Havia uma cidade inteira ali embaixo. Ela havia sido tragada para debaixo da terra, os prédios estavam lá tocados apenas pelo tempo, mas a maioria ainda em pé. Sobre as cabeças deles: um céu nublado em sombras e rochas.

Para o horror da Princesa ao puxar os tecidos seus olhos tocaram em sua desgraça e de toda a cidade. Seus ouvidos queimaram ao som das palavras do feiticeiro, e a imagem do presente, que ela segurava, cravou-se em suas retinas. Seus órgãos pareciam se mover. Sua coluna estalava e se estendia, e suas costelas pressionaram a pele. De dor ela caiu.

— Preparem... as câmeras. — A voz de Torres veio com um chiado além de um leve arfar.

Aquela seria uma descoberta inacreditável para o resto do mundo. A confirmação de uma lenda. O surgimento das mais estapafúrdias teorias. Aliens? Tecnologia vinda do futuro? Alguma catástrofe natural? Punição divina? Ação humana? O quê? Como? Aonde fossem as pessoas os parariam sedentas por explicações acerca dos mistérios da Cidade Encantada, e esta enfim veria novamente a luz, a luz dos flashes da Mídia. Em breve.

O feiticeiro a deixou agonizando, e ergueu os olhos para a cidade. Tudo ruiria naquela noite mesmo.

Os primeiros passos pela Cidade Encantada assombrou o grupo. Havia pessoas paradas nas ruas, dentro das casas, espalhadas pelo chão. Mortas. Imóveis em seus últimos gestos: homens, mulheres, crianças. Pele, carne, dente, cabelos, unhas, ossos. Suas feições conservadas, rígidas e secas. Aquilo mais parecia uma enorme tumba coletiva.

Os primeiros que encontraram fossem em pé, sentados ou caídos no chão, todos possuíam o terror no rosto. Alguns presos em gritos, outros agarrados ao próprio corpo. Suas lágrimas viraram pó. Suas pálpebras fechadas eram fundas, abertas: dois vazios aterradores.

Algumas possuíam anéis, cordões, brincos. O tempo corroera os tecidos. Trapos lhes cobriam os corpos, e em alguns casos nem isso lhes sobrara. Todos expostos ao deleite das eras até se partirem e não restar mais nada. Lembranças.

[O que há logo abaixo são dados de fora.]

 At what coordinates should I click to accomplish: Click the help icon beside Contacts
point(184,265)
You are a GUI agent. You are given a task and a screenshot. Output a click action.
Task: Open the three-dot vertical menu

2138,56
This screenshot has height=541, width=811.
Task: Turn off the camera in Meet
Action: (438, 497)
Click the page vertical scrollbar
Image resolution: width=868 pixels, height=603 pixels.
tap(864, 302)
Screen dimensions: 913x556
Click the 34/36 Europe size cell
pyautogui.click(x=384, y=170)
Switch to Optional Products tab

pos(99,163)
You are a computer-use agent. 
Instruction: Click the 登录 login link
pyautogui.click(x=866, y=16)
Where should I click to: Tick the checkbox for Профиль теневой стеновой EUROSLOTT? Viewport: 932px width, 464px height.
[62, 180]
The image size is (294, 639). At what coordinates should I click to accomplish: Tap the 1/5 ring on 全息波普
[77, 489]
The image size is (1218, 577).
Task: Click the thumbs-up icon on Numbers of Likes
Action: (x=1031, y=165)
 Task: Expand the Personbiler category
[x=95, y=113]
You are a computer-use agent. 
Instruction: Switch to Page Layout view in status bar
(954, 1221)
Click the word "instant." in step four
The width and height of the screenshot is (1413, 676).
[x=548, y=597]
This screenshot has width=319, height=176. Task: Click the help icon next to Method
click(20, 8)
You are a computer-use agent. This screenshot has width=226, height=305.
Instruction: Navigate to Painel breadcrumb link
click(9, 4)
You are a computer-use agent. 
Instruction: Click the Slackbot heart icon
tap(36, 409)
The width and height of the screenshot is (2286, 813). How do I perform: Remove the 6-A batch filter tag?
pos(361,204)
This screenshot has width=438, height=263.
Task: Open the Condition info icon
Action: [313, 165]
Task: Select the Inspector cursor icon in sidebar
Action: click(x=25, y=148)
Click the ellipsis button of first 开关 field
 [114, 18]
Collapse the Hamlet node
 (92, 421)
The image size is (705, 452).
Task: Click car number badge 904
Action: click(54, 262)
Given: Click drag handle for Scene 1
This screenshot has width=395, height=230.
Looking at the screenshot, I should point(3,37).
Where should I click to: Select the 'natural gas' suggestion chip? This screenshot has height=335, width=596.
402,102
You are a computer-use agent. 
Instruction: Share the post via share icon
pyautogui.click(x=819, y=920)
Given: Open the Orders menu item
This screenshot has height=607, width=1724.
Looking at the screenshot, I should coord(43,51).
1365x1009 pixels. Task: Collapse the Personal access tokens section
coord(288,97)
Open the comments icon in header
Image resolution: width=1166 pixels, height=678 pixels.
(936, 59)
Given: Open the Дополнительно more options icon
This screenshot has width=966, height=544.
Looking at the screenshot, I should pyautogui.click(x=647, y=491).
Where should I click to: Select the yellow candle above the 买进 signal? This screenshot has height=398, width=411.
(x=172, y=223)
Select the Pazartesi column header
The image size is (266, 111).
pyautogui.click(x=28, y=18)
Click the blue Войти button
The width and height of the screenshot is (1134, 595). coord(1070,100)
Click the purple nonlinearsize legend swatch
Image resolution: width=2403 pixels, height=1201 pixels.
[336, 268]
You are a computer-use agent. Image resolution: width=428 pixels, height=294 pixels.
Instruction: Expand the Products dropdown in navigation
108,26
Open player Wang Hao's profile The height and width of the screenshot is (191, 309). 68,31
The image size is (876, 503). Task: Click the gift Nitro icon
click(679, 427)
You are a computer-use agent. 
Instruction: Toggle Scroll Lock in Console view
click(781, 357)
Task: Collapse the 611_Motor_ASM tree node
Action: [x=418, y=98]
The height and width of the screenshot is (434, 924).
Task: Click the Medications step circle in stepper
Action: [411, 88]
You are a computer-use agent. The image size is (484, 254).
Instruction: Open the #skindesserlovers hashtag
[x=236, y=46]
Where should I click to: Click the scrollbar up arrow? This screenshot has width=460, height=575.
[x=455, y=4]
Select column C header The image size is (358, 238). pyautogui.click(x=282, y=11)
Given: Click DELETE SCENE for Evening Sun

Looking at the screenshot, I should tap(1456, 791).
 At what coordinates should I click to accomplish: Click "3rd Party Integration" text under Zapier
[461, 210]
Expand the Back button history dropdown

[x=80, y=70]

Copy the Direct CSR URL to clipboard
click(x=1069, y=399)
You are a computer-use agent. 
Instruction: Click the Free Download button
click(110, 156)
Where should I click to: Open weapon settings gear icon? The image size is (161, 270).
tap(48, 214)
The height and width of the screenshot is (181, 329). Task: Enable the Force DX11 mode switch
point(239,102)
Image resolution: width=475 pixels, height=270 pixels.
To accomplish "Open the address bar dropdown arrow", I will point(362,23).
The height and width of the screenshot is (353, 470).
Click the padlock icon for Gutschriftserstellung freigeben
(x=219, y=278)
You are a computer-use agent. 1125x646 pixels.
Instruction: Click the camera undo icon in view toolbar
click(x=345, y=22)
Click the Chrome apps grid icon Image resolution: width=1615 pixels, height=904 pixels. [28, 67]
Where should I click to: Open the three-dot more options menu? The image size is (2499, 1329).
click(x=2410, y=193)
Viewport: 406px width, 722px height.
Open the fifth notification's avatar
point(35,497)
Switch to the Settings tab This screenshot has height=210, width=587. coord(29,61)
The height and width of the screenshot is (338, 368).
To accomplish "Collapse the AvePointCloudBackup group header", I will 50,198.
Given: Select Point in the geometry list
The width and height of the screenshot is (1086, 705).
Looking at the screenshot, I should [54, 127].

A Dra. Martins aproximou-se de um. Os ossos eram perceptíveis sob a pele, os dos joelhos, dedos e costelas principalmente. Aquelas pessoas haviam secado até restar apenas um rascunho da forma que possuíam. A cor de calcário dava a ilusão de serem mórbidas estátuas, mas ela sabia a diferença.

— Mumificados... — A palavra saiu sorrateira como o sorriso de seus lábios. Aquele lugar era um achado inestimável.

Os cinco adentraram mais na cidade. A partir de certo momento eles perceberam que os corpos começavam a apontar para uma direção. No entanto, quanto mais o grupo andava naquele sentido mais as pessoas pareciam pegas de surpresa, sem jamais terem sabido o que acontecera a elas.

A cidade inteira parou enquanto a magia investia sobre ela. As carnes definharam, o sangue secou. Tudo ficaria ali... esperando... para sempre.